Encyclopedia are well known for being highly established as one
of the finest rock and roll outfits in the United Kingdom today.
(Second only to the mighty Fightstar) But what a lot of people
don’t know is that our lives are almost completely dictated by how
many Magpies we see each day in relation to the old riddle:
One for sorrow
Two for joy
Three for a girl
Four for a boy
Five for silver
Six for gold
Seven for a secret that's never to be told
Eight is a wish
Nine is a kiss
Ten for a bird that's never to be missed
Its been well publicised that Adam once saw eight Magpies over the course of a day and wished he could be invisible. He then proceeded to take off his trousers and pants, run into a primary school and flail his genitals backward and forward, slapping them against his stomach and backside while shouting profanities. He was arrested and charged with causing life lasting damage to the young. And Seb once saw six Magpies in one day and was so convinced he was about to receive a whole lotta’ gold that he hired a JCB and filled the scoop with Polaroid photos he had taken of Crème Eggs balancing on kittens. (I don’t know how many of you have ever tried balancing a Crème Egg on kitten, but it’s freaking hard to do.)
Needless to say Adam didn’t get his wish, and Seb received no gold, but did get a massive credit card bill.
This leads me to question the Magpie riddle and possibly my own existence?

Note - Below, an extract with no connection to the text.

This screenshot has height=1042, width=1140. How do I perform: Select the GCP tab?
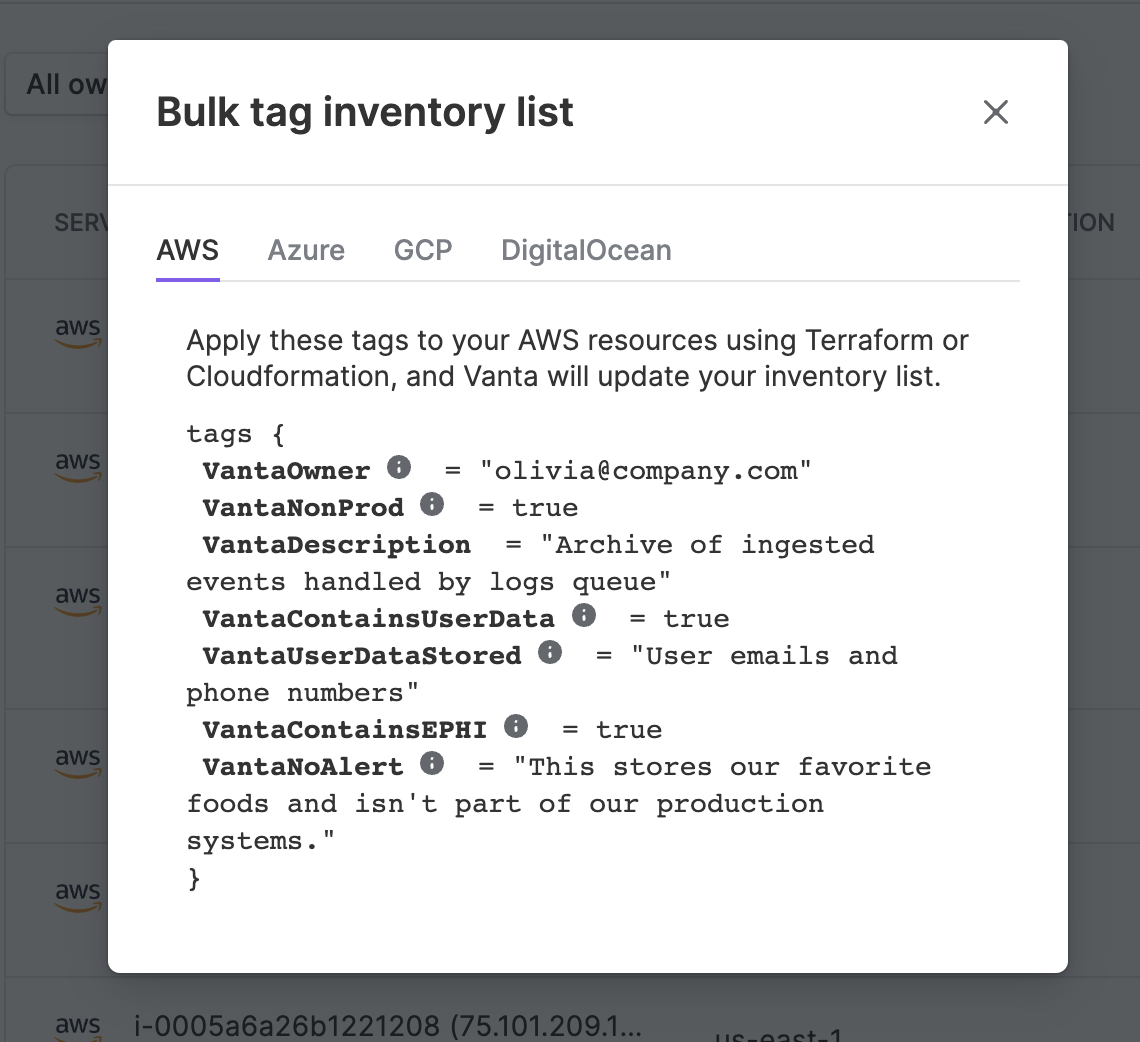coord(423,250)
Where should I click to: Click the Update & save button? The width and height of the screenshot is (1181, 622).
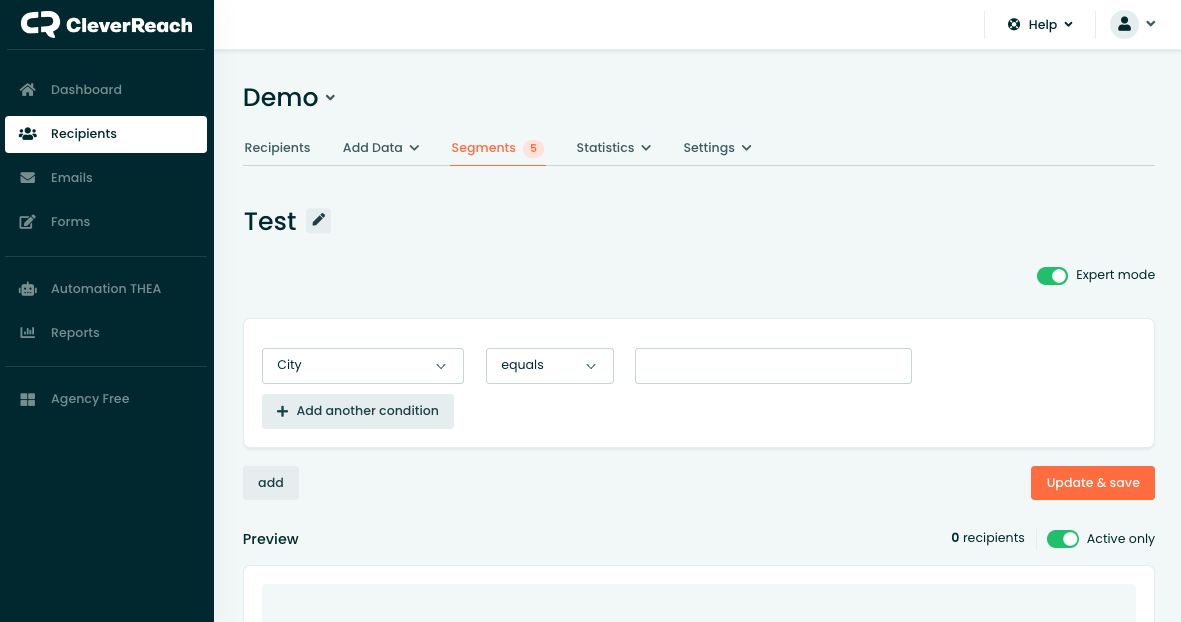1092,483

Magpies are much more common in the early weeks of summer because this is period after they have laid their eggs, raised their chicks…and then eaten them…and then eaten every other birds chicks…and then eaten the other birds. Then they go back to just chilling out and writing poetry. Few people realise that Magpies don’t lay eggs to create more magpies. They lay eggs because chicks are damn tasty. I know what you’re all thinking. “Nick, if Magpies eat all the chicks they make, how are there so many Magpies around?” Well let me tell you. Magpies don’t hatch from eggs like all other birds. Magpies are actually grown from seeds planted in the soil and germinate like a Courgette. When they are big enough and too heavy for the plant to hold they drop off…and eat the plant. BANG! You just got hit with a fact and you love it. Don’t believe me? Hit up Wikipedia. Wikipedia never lies. BANG! That was another fact.

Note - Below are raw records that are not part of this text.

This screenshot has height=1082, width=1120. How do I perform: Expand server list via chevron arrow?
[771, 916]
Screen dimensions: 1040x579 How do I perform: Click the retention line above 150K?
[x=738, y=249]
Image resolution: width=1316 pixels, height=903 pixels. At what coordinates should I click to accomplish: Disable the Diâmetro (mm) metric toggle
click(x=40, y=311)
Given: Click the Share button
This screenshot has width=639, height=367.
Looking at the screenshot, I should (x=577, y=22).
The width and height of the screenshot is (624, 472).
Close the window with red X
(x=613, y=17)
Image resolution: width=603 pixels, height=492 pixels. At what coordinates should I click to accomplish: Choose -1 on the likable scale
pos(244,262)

So we’ve established that in the early weeks of summer we are much more likely to see Magpies because this is when they are writing their poetry, chilling out, maxing, relaxing all cool and shooting some b-ball outside of the school. This explains why most days I see one or two Magpies around and either get joy or sorrow according to the riddle. But my life appears to be unaffected regardless of how many Magpies I see. It contains no clarity, no obvious happiness or unhappiness. Just……..ness? This leads me to believe that the riddle is either a crock of shit or for the riddle to take effect you must witness the Magpies all together. I.e. Six for gold, you must see all six Magpies together chilling out as oppose to six separate Magpies throughout the course of a day. A pretty tough task if you ask me. I’ve never seen more than two Magpies at once. I won’t lie; I’ve never seen more than five birds together all at one time ever…in my entire life. I don’t think its possible.
So the only way this was going to be possible was to catch as many Magpies as I could and put them in a cage together and hope that maybe the riddle would finally come good. The results were not ideal. As I didn’t have a camera with me (because I don’t own a camera) I had to rely on my unbelievable artistic skills to portray what I witnessed. Simply mesmerising I’m sure you’ll agree.

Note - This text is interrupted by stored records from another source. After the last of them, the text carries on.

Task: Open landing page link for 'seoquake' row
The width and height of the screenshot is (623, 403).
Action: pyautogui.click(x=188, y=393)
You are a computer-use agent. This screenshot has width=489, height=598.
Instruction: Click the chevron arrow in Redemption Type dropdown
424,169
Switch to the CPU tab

As you can see I managed to capture six Magpies. A good haul I
thought, six for gold and all that. I was all set to be a very rich
man. Unfortunately as you can see, the Magpies didn’t really get
along as I expected. There was no chilling, and certainly no
writing of poetry. Instead they attacked one another. Pretty
intensely as well. One of them was split in half, one lost a wing,
another a foot. An awful lot of claret was spilt. Blood everywhere
you looked. Only one survived, somehow it seems he got himself a
top hat? Simply stunning creatures though, I’m sure you agree?
Unfortunately one Magpie equals sorrow. So all my effort was really
for nothing. I can see one Magpie everyday without having to
capture five others and see them all die. Ah well, all in the name
of science. Even Einstein took some hits before he worked out the
theory of relativity. (He drove a car drunk into an old folks home
in 1937. Explain that one genius)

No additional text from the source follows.